WILL PRIESTS AND RELIGIOUS MINISTERS BE FORCED TO CARRY OUT A MARRIAGE SERVICE FOR GAY PEOPLE IF THE REFERENDUM PASSES?

Absolutely not.

Whilst many priests preside over the civil or solemnising aspect of marriages during traditional Church weddings, there is no obligation on them to do so.

If the referendum passes, religious persons who act as solemnisers can refuse to perform same-sex marriages - and you can't sue them for refusing to either.

WILL GAY COUPLES BE ABLE TO ADOPT IF THE REFERENDUM IS PASSED?

They already can.

Until recently, a gay couple could not apply to adopt as a couple - only as an individual - even though foster children are routinely placed with same-sex couples.

Nobody, gay or straight, has a right to adopt - merely a right to apply to adopt - and all adoptions are subject to the best interests of the child in any event, not the sexual orientation of the prospective adoptive parent or parents.

Gay couples can now apply to adopt as The Children and Family Relationships Act, which was passed last April, widened the category of people who can adopt to include civil partners and co-habiting couples (same-sex or opposite sex) who have lived together for three years.

The law also extends "step adoptions" (where, typically, the mother of a child marries a man who is not the child's father, allowing the pair to jointly adopt) to civil partners.

As the Adoption Authority of Ireland has confirmed, our recently revised and updated adoption laws will remain in place whether the referendum passes or not.

The best interests principle is also now a constitutional requirement, courtesy of the passage of the Children's Rights Referendum.

WHAT ABOUT ASSISTED HUMAN REPRODUCTION?

The Marriage Equality Referendum has involved impassioned debate from all sides around complex moral and ethical issues associated with assisted human reproductive technologies including IVF, sperm/egg donation and surrogacy, which are methods of conceiving other than by sexual intercourse.

But we are not being asked to vote on these issues.

Until the Children and Family Relationships Act was passed, we had no law regulating Assisted Human Reproduction, so it was neither banned nor permitted.

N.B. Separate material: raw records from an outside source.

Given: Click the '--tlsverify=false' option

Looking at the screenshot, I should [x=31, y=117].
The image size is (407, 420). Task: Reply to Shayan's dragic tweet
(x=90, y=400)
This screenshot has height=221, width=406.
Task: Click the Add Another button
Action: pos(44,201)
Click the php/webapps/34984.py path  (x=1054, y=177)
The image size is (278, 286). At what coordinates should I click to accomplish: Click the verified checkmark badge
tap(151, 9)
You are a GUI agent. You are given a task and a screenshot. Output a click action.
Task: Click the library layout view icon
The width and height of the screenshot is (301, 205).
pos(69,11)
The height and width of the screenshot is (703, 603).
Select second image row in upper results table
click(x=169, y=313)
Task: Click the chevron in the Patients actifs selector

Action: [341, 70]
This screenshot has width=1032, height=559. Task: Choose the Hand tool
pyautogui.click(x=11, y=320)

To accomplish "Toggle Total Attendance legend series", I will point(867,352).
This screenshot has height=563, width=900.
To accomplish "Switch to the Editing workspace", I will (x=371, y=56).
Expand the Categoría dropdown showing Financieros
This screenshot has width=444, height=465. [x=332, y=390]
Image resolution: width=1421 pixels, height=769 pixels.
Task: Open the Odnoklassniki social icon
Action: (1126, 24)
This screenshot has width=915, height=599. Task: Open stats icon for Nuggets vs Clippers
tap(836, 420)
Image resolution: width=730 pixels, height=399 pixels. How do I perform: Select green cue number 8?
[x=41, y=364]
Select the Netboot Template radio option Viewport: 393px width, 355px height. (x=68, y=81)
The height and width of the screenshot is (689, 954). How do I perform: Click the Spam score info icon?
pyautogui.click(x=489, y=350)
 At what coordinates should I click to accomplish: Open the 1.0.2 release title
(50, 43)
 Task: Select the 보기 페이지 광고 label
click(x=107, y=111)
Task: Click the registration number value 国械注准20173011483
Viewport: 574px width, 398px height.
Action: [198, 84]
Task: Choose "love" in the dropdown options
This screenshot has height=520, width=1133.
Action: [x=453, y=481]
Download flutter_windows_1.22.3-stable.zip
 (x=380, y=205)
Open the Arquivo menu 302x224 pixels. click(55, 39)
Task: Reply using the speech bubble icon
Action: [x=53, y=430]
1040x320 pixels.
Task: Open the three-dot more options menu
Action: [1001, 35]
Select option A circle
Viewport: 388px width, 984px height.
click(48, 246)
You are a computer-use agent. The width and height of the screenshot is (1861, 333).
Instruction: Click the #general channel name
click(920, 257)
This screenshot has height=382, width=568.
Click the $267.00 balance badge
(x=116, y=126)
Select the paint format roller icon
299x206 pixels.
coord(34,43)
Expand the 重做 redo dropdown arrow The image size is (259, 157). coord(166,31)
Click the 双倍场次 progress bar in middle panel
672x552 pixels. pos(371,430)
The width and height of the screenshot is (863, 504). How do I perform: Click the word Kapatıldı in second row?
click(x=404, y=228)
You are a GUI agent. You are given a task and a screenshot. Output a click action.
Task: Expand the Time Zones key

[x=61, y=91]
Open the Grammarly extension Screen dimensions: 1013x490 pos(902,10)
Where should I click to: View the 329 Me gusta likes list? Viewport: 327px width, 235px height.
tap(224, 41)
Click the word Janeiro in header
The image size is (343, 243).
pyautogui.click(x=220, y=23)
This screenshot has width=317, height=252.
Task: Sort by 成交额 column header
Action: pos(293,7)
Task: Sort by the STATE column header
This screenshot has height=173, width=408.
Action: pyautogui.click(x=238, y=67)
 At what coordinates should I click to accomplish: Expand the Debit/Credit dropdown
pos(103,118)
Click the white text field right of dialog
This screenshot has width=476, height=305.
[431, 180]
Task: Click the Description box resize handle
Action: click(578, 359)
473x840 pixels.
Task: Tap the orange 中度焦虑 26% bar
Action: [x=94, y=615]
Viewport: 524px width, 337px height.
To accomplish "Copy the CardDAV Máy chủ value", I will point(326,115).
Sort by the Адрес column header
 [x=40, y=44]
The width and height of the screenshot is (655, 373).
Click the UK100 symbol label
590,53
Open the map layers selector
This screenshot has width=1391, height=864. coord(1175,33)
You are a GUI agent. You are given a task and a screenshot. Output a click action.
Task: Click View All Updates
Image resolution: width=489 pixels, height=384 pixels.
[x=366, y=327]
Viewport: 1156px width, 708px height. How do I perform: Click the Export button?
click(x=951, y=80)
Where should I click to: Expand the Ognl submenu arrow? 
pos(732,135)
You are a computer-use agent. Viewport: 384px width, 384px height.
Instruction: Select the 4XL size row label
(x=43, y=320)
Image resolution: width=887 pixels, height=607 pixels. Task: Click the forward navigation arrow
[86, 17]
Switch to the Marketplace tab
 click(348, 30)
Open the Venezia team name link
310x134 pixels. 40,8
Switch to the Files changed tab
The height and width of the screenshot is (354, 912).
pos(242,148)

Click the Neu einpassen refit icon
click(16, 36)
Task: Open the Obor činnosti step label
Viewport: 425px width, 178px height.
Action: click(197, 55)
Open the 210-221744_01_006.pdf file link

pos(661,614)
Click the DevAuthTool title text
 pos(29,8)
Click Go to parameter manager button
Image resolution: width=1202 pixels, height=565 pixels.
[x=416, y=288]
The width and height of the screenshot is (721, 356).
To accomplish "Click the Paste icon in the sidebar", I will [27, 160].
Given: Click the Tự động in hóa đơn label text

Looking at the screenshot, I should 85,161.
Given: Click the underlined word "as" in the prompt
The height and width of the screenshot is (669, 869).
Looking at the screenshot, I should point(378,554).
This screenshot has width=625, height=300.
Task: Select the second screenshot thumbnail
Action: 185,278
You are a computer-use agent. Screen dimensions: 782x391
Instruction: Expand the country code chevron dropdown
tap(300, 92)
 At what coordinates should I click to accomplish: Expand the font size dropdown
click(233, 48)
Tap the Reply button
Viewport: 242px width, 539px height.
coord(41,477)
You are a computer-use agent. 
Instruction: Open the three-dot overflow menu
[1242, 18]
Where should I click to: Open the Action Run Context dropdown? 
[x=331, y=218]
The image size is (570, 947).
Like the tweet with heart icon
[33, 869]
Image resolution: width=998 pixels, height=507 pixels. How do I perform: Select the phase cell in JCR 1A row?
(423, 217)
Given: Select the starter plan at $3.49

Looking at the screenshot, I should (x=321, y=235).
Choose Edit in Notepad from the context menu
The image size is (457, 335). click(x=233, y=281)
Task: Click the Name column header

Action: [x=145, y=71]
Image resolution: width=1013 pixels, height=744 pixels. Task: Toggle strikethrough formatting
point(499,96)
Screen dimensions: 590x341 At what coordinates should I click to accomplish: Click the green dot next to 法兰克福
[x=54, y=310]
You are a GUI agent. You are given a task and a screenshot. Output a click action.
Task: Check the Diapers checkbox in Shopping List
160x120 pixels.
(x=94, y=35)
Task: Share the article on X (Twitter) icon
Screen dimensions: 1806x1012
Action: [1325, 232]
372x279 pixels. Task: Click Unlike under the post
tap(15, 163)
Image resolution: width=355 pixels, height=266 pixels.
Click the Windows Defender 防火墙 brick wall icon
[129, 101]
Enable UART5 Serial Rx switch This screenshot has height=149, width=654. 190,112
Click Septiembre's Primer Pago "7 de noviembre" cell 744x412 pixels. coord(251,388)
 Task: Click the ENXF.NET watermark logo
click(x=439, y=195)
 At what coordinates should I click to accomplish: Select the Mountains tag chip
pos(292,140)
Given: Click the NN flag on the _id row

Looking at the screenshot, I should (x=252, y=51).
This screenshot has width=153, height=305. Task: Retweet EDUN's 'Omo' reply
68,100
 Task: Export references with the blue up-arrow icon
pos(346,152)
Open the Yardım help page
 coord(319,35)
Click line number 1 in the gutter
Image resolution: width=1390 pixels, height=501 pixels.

Despite the lack of regulation, more than 6,000 babies have been born - predominantly to heterosexual couples and some single women - using IVF in Ireland.

Ten years ago, the Commission on Assisted Human Reproduction (CAHR) exposed a chronic lack of legal clarity surrounding the status of the unborn and assisted human reproductive technologies, a lack of clarity that contributed to a series of legal actions including the frozen embryo case.

Under the CFA Act, the woman who gives birth will be the legally recognised mother of any child and the woman's spouse / civil partner / cohabitee may be recognised as the second parent subject to consent from all relevant parties.

Surrogacy, traditional or gestational, is unregulated for same sex or opposite couples alike. Legislation regulating surrogacy is unlikely in the lifetime of this Government.